It may not be immediately obvious, but you now have almost everything you need for an interactive rescue environment, which you can optionally boot into to do emergency maintenance tasks such as running fsck on your root file system. You just need to assemble a few additional pieces.

  1. Symlink /sbin/init to BusyBox so there's a real init for the kernel to start.

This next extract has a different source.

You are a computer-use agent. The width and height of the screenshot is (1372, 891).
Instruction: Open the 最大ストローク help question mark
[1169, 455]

    # ln -s ../bin/busybox /boot/sbin/init
    
  2. Create an inittab.

    # cat > /boot/etc/inittab <<EOF
    ::sysinit:/bin/busybox mkdir /dev/pts /dev/shm
    ::sysinit:/bin/busybox mount -a
    
    ::respawn:-/bin/busybox sh
    
    ::shutdown:/bin/busybox killall5
    ::shutdown:/bin/busybox umount -a -r
    EOF
    
  3. Add an option to the bootloader configuration for booting into the rescue environment.

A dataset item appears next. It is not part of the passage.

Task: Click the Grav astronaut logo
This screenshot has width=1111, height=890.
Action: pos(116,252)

    # cat >> /boot/extlinux/extlinux.conf <<EOF
    LABEL rescue
    	KERNEL /boot/vmlinuz
    	APPEND root=/dev/sda1 rootwait
    EOF
    

    Notice that the only difference between this new rescue label and the default linux label is the lack of init=/init.sh in the kernel command line. The kernel executes /sbin/init by default.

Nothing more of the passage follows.